*** Exercise inputs Section Begins ***
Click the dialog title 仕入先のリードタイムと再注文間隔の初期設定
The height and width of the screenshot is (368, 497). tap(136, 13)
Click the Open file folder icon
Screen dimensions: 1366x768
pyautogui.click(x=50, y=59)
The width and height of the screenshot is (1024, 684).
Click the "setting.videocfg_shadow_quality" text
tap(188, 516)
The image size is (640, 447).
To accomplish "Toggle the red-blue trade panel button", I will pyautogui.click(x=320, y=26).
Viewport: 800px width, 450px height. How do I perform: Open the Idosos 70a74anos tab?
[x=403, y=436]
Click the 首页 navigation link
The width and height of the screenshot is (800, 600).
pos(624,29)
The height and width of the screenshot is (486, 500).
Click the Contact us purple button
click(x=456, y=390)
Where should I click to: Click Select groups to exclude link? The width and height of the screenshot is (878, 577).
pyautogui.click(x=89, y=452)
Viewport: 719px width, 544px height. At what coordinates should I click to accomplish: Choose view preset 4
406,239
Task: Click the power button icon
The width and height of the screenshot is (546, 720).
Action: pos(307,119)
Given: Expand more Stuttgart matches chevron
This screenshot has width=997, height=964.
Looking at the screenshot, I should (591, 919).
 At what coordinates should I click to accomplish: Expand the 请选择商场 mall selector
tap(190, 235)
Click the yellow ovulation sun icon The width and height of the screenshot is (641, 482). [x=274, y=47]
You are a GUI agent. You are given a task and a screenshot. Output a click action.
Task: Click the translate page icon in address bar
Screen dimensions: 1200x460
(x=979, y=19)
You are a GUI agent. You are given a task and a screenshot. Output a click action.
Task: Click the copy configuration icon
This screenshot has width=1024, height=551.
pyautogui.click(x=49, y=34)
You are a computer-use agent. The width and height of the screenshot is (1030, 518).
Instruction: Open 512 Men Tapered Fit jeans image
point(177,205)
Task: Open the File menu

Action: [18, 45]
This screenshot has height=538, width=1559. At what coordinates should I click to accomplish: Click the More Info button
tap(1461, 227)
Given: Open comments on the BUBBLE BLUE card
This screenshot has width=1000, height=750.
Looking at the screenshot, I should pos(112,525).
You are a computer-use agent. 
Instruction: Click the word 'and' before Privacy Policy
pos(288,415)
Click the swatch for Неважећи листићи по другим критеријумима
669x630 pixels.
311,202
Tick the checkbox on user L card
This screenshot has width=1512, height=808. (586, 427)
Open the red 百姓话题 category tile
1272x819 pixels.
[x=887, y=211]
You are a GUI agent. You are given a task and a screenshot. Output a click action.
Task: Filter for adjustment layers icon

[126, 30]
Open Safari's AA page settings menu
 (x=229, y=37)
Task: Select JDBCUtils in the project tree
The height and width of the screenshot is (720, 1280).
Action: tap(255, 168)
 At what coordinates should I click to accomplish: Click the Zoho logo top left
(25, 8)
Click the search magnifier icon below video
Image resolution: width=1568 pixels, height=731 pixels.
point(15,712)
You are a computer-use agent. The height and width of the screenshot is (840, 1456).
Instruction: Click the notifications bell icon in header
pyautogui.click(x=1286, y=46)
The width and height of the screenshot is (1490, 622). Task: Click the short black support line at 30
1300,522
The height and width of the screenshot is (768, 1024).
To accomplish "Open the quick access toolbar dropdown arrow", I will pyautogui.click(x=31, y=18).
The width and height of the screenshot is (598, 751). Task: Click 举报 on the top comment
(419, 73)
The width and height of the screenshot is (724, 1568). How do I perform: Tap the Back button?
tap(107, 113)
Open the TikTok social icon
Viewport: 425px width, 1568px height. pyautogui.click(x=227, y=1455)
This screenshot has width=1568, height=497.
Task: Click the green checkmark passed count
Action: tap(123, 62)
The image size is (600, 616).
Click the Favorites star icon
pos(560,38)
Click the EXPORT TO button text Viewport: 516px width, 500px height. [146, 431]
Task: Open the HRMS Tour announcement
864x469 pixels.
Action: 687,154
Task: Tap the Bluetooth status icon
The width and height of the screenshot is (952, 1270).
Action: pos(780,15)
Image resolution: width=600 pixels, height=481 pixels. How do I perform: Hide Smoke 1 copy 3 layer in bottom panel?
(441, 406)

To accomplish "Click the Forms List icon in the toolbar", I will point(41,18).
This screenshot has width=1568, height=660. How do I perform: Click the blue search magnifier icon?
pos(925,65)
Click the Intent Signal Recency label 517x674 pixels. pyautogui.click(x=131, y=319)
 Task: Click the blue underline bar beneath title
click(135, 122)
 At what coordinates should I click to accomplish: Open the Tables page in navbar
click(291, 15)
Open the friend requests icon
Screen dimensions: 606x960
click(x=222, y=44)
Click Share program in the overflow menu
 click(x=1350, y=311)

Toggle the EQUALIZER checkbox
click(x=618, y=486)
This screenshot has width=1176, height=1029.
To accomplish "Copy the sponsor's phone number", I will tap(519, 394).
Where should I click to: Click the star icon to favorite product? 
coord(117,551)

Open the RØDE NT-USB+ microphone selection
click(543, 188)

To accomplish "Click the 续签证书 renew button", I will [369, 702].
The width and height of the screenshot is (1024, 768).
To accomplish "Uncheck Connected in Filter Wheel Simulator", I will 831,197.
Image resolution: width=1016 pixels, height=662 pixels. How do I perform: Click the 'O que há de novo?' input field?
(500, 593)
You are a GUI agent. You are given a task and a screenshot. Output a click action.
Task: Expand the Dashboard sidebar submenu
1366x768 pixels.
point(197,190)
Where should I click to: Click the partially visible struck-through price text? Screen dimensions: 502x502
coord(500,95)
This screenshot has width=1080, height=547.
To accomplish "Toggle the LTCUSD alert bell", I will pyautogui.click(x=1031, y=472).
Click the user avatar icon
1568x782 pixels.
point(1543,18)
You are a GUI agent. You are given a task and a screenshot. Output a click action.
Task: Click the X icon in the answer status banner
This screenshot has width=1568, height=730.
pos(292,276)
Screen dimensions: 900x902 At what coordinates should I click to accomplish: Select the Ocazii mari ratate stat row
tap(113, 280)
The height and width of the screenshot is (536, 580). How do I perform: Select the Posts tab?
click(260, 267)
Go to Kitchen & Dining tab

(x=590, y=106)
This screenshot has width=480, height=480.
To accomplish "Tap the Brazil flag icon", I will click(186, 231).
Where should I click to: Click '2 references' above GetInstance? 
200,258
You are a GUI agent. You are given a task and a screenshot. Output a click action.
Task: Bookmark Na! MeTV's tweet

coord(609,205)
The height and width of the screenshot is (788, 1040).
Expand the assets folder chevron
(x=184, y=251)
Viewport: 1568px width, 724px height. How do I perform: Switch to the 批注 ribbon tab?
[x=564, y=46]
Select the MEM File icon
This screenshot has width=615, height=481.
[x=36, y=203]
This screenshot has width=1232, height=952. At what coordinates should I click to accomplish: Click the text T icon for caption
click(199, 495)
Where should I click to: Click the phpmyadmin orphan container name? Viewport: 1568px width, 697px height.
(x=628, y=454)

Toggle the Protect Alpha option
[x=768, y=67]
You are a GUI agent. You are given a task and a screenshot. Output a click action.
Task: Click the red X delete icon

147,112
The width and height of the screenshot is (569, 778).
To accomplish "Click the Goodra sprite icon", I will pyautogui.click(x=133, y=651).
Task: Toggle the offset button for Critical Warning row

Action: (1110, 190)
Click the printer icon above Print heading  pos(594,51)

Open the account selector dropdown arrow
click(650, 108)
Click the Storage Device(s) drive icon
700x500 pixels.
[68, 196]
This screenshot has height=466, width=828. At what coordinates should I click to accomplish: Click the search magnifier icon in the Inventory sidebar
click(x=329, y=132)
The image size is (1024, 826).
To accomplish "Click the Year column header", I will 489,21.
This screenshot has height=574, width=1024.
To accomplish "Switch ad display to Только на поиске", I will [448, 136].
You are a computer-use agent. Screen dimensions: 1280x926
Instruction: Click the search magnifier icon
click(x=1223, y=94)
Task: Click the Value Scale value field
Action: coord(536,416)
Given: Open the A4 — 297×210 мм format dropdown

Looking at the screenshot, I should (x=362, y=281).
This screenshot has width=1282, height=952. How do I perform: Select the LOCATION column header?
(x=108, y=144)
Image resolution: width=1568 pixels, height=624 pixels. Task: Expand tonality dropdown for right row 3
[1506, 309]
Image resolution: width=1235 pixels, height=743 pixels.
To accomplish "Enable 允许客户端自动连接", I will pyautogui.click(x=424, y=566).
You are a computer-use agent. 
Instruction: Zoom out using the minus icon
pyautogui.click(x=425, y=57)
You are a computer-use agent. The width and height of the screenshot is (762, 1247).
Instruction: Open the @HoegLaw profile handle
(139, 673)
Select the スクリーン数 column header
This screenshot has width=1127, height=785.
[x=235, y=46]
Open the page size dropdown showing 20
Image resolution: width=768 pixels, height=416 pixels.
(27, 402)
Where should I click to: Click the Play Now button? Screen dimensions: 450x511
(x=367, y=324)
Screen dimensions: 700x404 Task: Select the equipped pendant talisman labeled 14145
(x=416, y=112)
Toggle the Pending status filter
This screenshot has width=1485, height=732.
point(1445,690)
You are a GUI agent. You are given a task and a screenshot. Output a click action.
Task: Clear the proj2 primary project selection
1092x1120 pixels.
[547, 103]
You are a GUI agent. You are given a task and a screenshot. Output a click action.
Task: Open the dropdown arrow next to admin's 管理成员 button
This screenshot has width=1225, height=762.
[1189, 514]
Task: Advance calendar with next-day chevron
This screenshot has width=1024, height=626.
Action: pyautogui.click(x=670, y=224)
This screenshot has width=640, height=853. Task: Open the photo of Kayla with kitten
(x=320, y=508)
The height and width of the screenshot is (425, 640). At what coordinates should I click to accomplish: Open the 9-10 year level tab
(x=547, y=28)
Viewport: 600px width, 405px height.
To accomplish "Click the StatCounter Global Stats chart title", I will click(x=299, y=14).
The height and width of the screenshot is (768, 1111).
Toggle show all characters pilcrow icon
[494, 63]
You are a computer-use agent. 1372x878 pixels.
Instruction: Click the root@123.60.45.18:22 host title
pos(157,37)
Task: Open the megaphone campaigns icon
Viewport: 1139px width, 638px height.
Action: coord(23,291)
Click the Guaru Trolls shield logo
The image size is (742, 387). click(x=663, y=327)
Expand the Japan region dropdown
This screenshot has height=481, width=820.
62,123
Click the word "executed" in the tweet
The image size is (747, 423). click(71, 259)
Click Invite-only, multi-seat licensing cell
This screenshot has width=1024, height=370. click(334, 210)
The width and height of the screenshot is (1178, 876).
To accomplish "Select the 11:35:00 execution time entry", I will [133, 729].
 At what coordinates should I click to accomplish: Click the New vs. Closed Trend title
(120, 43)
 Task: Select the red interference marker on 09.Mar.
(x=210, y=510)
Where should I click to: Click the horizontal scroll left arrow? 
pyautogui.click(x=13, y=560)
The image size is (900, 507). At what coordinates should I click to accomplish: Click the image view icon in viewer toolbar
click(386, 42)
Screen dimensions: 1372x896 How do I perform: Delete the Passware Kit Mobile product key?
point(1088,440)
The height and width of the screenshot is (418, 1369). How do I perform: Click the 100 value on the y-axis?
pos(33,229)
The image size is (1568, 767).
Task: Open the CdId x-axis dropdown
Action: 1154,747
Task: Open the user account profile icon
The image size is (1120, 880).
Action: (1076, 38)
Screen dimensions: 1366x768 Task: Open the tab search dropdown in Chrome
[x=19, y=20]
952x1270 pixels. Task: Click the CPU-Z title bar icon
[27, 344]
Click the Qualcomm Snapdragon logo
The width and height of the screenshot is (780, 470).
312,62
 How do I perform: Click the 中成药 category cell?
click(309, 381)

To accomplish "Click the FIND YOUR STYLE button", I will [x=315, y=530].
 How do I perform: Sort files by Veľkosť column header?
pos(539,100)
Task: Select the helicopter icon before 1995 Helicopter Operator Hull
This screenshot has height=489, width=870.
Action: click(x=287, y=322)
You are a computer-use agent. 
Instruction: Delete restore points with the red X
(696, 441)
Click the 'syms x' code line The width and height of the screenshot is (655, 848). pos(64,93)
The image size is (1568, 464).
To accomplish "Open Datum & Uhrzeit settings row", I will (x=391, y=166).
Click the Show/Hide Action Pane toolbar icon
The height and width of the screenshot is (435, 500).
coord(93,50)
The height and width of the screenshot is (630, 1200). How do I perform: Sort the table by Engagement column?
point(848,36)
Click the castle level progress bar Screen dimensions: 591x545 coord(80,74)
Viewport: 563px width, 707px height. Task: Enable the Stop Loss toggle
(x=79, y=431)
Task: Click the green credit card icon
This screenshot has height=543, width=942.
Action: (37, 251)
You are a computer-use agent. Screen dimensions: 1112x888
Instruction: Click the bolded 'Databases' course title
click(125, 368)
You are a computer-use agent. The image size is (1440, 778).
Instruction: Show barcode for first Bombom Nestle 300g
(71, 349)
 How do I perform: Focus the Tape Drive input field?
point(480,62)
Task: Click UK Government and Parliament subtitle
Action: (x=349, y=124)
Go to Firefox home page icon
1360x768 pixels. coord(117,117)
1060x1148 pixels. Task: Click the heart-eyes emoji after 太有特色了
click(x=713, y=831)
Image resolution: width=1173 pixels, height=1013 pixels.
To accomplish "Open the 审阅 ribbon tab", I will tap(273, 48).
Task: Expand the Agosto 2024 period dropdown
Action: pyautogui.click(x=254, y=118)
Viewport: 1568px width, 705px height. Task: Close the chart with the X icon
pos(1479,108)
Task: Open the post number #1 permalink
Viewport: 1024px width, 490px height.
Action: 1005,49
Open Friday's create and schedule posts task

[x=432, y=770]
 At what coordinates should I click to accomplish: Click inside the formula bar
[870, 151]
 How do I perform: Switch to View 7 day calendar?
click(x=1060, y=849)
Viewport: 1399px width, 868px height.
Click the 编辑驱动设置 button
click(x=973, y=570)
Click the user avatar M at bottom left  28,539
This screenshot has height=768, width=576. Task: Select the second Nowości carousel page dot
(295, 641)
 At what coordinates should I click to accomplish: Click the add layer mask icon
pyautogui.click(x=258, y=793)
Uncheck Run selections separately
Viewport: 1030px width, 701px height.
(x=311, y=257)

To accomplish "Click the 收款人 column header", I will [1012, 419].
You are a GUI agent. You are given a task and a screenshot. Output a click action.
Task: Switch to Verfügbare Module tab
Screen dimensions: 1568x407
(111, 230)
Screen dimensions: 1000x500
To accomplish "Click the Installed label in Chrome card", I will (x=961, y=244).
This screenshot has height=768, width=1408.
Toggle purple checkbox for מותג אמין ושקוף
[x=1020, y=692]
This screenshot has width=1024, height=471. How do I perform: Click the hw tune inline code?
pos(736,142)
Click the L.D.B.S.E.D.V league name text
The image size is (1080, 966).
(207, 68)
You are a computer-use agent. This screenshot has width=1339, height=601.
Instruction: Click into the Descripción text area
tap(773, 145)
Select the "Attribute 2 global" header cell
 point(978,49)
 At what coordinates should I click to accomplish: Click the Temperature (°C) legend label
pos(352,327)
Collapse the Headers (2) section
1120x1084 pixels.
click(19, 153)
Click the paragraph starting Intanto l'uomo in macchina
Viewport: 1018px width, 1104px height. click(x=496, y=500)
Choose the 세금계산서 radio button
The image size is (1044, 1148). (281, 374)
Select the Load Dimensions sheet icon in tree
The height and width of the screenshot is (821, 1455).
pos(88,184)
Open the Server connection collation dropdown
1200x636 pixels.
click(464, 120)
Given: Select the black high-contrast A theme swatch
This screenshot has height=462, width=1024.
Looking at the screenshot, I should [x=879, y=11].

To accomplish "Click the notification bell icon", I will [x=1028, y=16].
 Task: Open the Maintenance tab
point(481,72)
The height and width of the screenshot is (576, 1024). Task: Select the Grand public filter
*** Exercise inputs Section Ends ***
(What is required):
Provide the number of lines in the preceding entries that include the string "computer", with no other words.

(Written solution):
11